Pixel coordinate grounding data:

%%

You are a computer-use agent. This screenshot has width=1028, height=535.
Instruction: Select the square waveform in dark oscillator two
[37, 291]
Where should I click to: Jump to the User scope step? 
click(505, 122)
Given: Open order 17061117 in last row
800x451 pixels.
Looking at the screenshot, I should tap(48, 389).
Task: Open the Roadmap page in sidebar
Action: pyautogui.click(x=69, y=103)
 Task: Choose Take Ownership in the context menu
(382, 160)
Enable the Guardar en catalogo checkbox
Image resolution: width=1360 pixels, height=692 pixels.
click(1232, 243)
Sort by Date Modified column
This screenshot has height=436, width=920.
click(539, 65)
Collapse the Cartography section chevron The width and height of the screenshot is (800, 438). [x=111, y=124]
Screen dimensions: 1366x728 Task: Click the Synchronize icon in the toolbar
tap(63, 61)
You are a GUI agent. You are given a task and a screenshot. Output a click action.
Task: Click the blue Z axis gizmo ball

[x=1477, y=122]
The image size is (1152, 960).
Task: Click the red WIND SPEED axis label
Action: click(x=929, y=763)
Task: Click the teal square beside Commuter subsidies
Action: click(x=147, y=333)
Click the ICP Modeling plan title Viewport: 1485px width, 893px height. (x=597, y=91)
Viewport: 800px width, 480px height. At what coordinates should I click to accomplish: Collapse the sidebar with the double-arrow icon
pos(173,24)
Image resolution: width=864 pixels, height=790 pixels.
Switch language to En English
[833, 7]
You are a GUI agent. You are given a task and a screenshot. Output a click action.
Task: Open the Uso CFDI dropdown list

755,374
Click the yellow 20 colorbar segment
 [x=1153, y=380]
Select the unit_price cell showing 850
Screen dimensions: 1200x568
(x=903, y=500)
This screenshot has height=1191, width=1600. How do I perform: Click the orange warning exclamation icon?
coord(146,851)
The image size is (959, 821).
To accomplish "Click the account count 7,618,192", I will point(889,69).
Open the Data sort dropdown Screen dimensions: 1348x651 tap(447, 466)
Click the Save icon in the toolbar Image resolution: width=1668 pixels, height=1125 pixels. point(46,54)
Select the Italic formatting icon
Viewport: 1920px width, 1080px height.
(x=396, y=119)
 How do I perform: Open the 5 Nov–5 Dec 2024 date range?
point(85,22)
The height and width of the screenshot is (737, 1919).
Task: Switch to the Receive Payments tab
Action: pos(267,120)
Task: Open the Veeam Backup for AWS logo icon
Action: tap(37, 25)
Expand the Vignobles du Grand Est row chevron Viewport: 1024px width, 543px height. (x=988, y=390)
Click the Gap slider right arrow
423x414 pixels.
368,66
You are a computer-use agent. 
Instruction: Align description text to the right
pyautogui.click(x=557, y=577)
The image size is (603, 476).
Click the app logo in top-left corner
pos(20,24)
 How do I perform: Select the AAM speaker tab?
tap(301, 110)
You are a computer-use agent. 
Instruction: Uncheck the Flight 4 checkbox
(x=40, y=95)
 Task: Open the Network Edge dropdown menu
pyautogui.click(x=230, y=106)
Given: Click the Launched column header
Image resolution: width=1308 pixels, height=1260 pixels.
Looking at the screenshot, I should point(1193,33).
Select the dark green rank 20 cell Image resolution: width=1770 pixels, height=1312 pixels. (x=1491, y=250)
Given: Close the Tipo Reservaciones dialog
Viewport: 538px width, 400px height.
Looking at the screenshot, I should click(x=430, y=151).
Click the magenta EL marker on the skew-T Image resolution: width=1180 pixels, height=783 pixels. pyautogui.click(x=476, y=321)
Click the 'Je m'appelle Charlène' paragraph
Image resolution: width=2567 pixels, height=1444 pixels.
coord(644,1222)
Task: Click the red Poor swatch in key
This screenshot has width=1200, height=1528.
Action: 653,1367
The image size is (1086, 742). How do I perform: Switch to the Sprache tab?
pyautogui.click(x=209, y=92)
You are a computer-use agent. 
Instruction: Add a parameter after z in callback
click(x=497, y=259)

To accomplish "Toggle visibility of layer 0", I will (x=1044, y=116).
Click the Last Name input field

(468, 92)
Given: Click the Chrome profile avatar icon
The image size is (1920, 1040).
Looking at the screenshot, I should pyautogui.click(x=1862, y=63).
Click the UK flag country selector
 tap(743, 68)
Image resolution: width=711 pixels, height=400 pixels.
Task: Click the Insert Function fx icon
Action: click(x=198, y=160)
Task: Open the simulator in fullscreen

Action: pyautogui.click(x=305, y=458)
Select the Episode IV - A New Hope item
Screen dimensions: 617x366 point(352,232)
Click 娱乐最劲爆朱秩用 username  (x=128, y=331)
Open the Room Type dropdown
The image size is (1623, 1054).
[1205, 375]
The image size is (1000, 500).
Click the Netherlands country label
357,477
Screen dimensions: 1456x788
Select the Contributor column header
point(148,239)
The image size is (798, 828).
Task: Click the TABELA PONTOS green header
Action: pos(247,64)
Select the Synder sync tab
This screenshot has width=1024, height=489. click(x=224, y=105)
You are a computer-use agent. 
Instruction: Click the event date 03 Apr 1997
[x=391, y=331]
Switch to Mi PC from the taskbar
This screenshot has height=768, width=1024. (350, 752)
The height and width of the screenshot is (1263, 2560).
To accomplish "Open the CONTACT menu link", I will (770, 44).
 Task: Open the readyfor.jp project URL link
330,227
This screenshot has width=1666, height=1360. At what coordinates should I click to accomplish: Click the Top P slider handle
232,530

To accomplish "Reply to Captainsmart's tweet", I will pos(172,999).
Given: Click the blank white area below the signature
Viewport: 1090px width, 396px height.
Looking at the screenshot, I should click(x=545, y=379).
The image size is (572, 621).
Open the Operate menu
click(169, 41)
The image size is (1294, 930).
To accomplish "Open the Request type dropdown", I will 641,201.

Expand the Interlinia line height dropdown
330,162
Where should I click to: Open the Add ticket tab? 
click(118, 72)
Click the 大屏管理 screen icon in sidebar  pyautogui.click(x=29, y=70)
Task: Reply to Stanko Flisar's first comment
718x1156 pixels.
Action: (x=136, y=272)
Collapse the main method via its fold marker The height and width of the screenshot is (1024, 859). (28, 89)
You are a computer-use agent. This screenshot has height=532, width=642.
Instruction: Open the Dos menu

%%

Which of the lines above include the word "marker"? Copy each of them.

Click the magenta EL marker on the skew-T Image resolution: width=1180 pixels, height=783 pixels. pyautogui.click(x=476, y=321)
Collapse the main method via its fold marker The height and width of the screenshot is (1024, 859). (28, 89)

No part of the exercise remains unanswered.